▶ [Extract provided]
"""

What is hemifacial spasm?
There is a facial nerve for each side of the face which is control muscles of the face. It starts deep inside your brain and makes its way past many structures to reach the face. The facial nerve carries signals from the brain to make your facial muscles contract or relax.
If something presses on the nerve somewhere along its course, it can affect how the signals are carried to the face. This may cause muscles to twitch, or to go into spasm (a sudden, involuntary contraction of muscles).
The cause of hemifacial spasm is not fully understood. At the moment, doctors believe the main cause is pressure on the facial nerve from a structure or abnormality within the brain. The most common finding is a blood vessel at the base of the brain, pressing on the nerve. There are other, rare causes too such as infections or strokes.
Medicine: These can be helpful when the spasms are mild or infrequent. These medicines work by quieting nerve impulses or relaxing muscle spasms (sedatives).

"""

▶ [Material provided]
"""

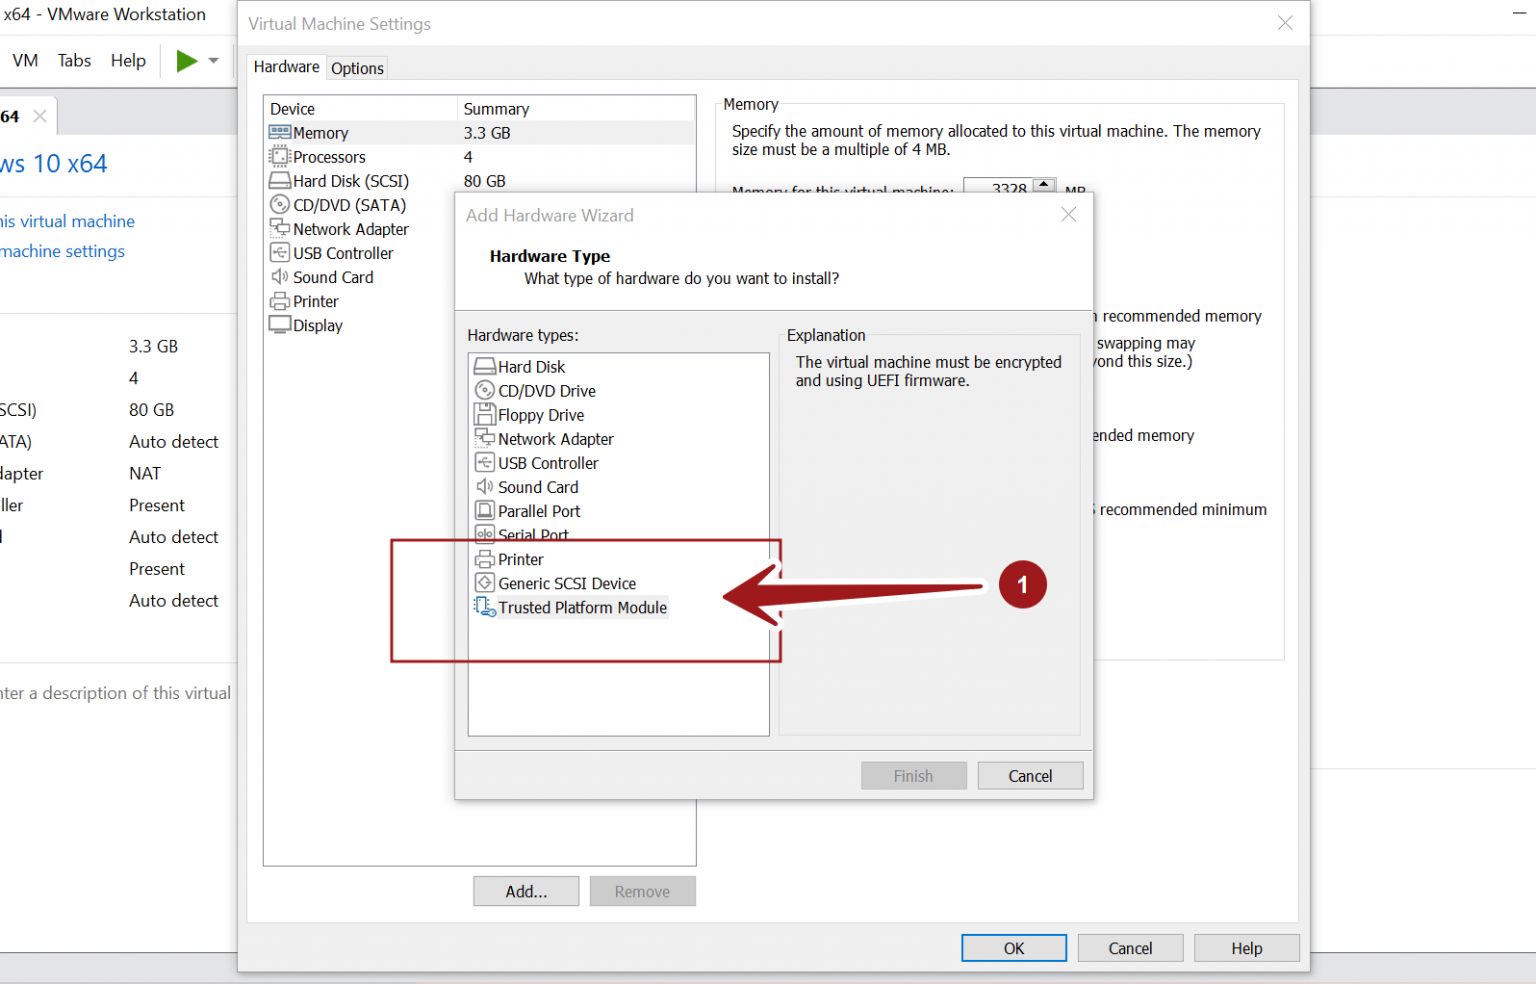Pick Parallel Port from hardware types
Viewport: 1536px width, 984px height.
click(538, 512)
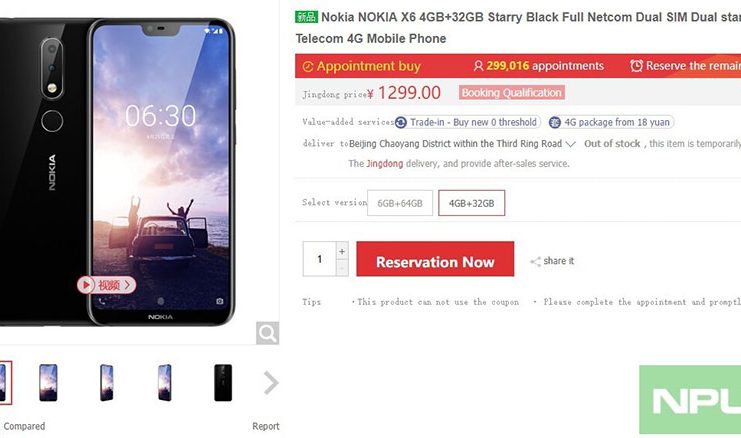This screenshot has height=438, width=741.
Task: Click the Booking Qualification badge
Action: coord(511,93)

"""

▶ [Tasks to carry out]
A - In the text about hemifacial spasm, what is the most common thing found pressing on the facial nerve?
B - Sum up the text about hemifacial spasm in two sentences.
C - Carry on the text about hemifacial spasm, starting after its last sentence.

▶ [Results of the tasks]
A - A blood vessel at the base of the brain.

B - Hemifacial spasm happens when something presses on the facial nerve, which carries signals from the brain that make the facial muscles contract or relax, and this can make the muscles twitch or go into spasm. Doctors believe the main cause is pressure from a structure or abnormality in the brain, most often a blood vessel at the base of the brain, and medicines that quiet nerve impulses or relax muscle spasms can help when the spasms are mild or infrequent.

C -
Injection: Botulinum toxin when it is used in controlled doses is injected into the facial muscles and blocks the signal from the nerve. This helps to stop the spasms. About 7-8 people out of 10 with hemifacial spasm are helped by botulinum injections.
Surgery: Medications and injections sometimes fail to control spasms or cause side effects. Surgery is usually reserved for cases where the spasms are severe. In 90% of surgical cases there appears to be a blood vessel compressing the nerve. A type of procedure (Microvascular Decompression), can relieve the nerve compression. A neurosurgeon makes a hole in the skull at the back of your ear to expose the facial nerve at the brainstem. A tiny pad (Teflon sponge) is placed between the offending blood vessel and the facial nerve. Thus, the connection between the facial nerve and blood vessel is cut off and spasm is treated.